● **WORK TO DO**:
Render these lines as a Markdown table with the columns Row and Line, giving each line a row number and leaving out the blank lines.

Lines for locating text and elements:

-------------------------

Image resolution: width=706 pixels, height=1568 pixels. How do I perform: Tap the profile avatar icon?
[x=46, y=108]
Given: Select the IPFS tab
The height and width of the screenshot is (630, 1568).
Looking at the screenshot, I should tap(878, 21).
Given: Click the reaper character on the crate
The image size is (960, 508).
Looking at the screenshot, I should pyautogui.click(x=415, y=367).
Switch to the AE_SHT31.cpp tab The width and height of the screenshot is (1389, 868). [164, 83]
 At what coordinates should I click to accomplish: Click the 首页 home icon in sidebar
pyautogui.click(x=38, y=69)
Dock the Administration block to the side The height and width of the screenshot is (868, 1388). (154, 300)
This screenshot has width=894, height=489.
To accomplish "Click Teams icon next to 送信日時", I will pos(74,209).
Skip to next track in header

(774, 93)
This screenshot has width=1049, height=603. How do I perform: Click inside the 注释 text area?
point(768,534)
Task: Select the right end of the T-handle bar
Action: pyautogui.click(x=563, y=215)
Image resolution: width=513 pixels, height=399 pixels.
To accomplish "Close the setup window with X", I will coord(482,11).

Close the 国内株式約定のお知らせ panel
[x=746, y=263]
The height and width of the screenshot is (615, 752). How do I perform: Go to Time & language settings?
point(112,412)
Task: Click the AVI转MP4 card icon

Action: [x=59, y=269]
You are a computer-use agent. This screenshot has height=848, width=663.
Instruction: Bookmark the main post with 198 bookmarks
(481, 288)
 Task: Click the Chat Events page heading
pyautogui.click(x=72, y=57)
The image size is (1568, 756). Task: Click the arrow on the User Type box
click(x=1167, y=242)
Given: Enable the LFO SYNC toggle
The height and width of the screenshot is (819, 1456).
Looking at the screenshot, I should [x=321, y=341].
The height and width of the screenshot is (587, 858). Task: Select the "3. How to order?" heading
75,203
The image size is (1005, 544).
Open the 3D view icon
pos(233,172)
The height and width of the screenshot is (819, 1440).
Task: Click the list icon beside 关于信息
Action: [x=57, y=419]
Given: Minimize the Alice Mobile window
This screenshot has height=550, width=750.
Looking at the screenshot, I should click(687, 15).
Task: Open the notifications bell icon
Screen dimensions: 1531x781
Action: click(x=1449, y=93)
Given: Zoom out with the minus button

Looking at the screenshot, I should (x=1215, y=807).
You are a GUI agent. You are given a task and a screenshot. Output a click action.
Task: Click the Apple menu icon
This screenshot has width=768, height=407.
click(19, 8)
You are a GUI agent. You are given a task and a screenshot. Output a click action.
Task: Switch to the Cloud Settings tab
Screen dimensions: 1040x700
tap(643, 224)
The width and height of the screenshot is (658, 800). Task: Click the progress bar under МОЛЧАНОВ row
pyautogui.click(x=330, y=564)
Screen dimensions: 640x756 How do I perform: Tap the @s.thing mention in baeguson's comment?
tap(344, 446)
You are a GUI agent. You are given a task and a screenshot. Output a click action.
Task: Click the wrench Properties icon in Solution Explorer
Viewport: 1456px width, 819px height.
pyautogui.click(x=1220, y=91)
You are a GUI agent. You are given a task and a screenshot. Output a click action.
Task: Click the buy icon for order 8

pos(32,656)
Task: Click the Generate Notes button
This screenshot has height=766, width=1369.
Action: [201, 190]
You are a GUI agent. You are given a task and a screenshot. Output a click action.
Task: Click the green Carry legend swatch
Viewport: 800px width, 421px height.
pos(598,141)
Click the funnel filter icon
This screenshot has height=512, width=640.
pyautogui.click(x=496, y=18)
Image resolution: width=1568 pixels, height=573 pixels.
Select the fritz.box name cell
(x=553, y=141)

-------------------------

● **EXERCISE RESULT**:
| Row | Line |
|---|---|
| 1 | Image resolution: width=706 pixels, height=1568 pixels. How do I perform: Tap the profile avatar icon? |
| 2 | [x=46, y=108] |
| 3 | Given: Select the IPFS tab |
| 4 | The height and width of the screenshot is (630, 1568). |
| 5 | Looking at the screenshot, I should tap(878, 21). |
| 6 | Given: Click the reaper character on the crate |
| 7 | The image size is (960, 508). |
| 8 | Looking at the screenshot, I should pyautogui.click(x=415, y=367). |
| 9 | Switch to the AE_SHT31.cpp tab The width and height of the screenshot is (1389, 868). [164, 83] |
| 10 |  At what coordinates should I click to accomplish: Click the 首页 home icon in sidebar |
| 11 | pyautogui.click(x=38, y=69) |
| 12 | Dock the Administration block to the side The height and width of the screenshot is (868, 1388). (154, 300) |
| 13 | This screenshot has width=894, height=489. |
| 14 | To accomplish "Click Teams icon next to 送信日時", I will pos(74,209). |
| 15 | Skip to next track in header |
| 16 | (774, 93) |
| 17 | This screenshot has width=1049, height=603. How do I perform: Click inside the 注释 text area? |
| 18 | point(768,534) |
| 19 | Task: Select the right end of the T-handle bar |
| 20 | Action: pyautogui.click(x=563, y=215) |
| 21 | Image resolution: width=513 pixels, height=399 pixels. |
| 22 | To accomplish "Close the setup window with X", I will coord(482,11). |
| 23 | Close the 国内株式約定のお知らせ panel |
| 24 | [x=746, y=263] |
| 25 | The height and width of the screenshot is (615, 752). How do I perform: Go to Time & language settings? |
| 26 | point(112,412) |
| 27 | Task: Click the AVI转MP4 card icon |
| 28 | Action: [x=59, y=269] |
| 29 | You are a computer-use agent. This screenshot has height=848, width=663. |
| 30 | Instruction: Bookmark the main post with 198 bookmarks |
| 31 | (481, 288) |
| 32 |  Task: Click the Chat Events page heading |
| 33 | pyautogui.click(x=72, y=57) |
| 34 | The image size is (1568, 756). Task: Click the arrow on the User Type box |
| 35 | click(x=1167, y=242) |
| 36 | Given: Enable the LFO SYNC toggle |
| 37 | The height and width of the screenshot is (819, 1456). |
| 38 | Looking at the screenshot, I should [x=321, y=341]. |
| 39 | The height and width of the screenshot is (587, 858). Task: Select the "3. How to order?" heading |
| 40 | 75,203 |
| 41 | The image size is (1005, 544). |
| 42 | Open the 3D view icon |
| 43 | pos(233,172) |
| 44 | The height and width of the screenshot is (819, 1440). |
| 45 | Task: Click the list icon beside 关于信息 |
| 46 | Action: [x=57, y=419] |
| 47 | Given: Minimize the Alice Mobile window |
| 48 | This screenshot has height=550, width=750. |
| 49 | Looking at the screenshot, I should click(687, 15). |
| 50 | Task: Open the notifications bell icon |
| 51 | Screen dimensions: 1531x781 |
| 52 | Action: click(x=1449, y=93) |
| 53 | Given: Zoom out with the minus button |
| 54 | Looking at the screenshot, I should (x=1215, y=807). |
| 55 | You are a GUI agent. You are given a task and a screenshot. Output a click action. |
| 56 | Task: Click the Apple menu icon |
| 57 | This screenshot has width=768, height=407. |
| 58 | click(19, 8) |
| 59 | You are a GUI agent. You are given a task and a screenshot. Output a click action. |
| 60 | Task: Switch to the Cloud Settings tab |
| 61 | Screen dimensions: 1040x700 |
| 62 | tap(643, 224) |
| 63 | The width and height of the screenshot is (658, 800). Task: Click the progress bar under МОЛЧАНОВ row |
| 64 | pyautogui.click(x=330, y=564) |
| 65 | Screen dimensions: 640x756 How do I perform: Tap the @s.thing mention in baeguson's comment? |
| 66 | tap(344, 446) |
| 67 | You are a GUI agent. You are given a task and a screenshot. Output a click action. |
| 68 | Task: Click the wrench Properties icon in Solution Explorer |
| 69 | Viewport: 1456px width, 819px height. |
| 70 | pyautogui.click(x=1220, y=91) |
| 71 | You are a GUI agent. You are given a task and a screenshot. Output a click action. |
| 72 | Task: Click the buy icon for order 8 |
| 73 | pos(32,656) |
| 74 | Task: Click the Generate Notes button |
| 75 | This screenshot has height=766, width=1369. |
| 76 | Action: [201, 190] |
| 77 | You are a GUI agent. You are given a task and a screenshot. Output a click action. |
| 78 | Task: Click the green Carry legend swatch |
| 79 | Viewport: 800px width, 421px height. |
| 80 | pos(598,141) |
| 81 | Click the funnel filter icon |
| 82 | This screenshot has height=512, width=640. |
| 83 | pyautogui.click(x=496, y=18) |
| 84 | Image resolution: width=1568 pixels, height=573 pixels. |
| 85 | Select the fritz.box name cell |
| 86 | (x=553, y=141) |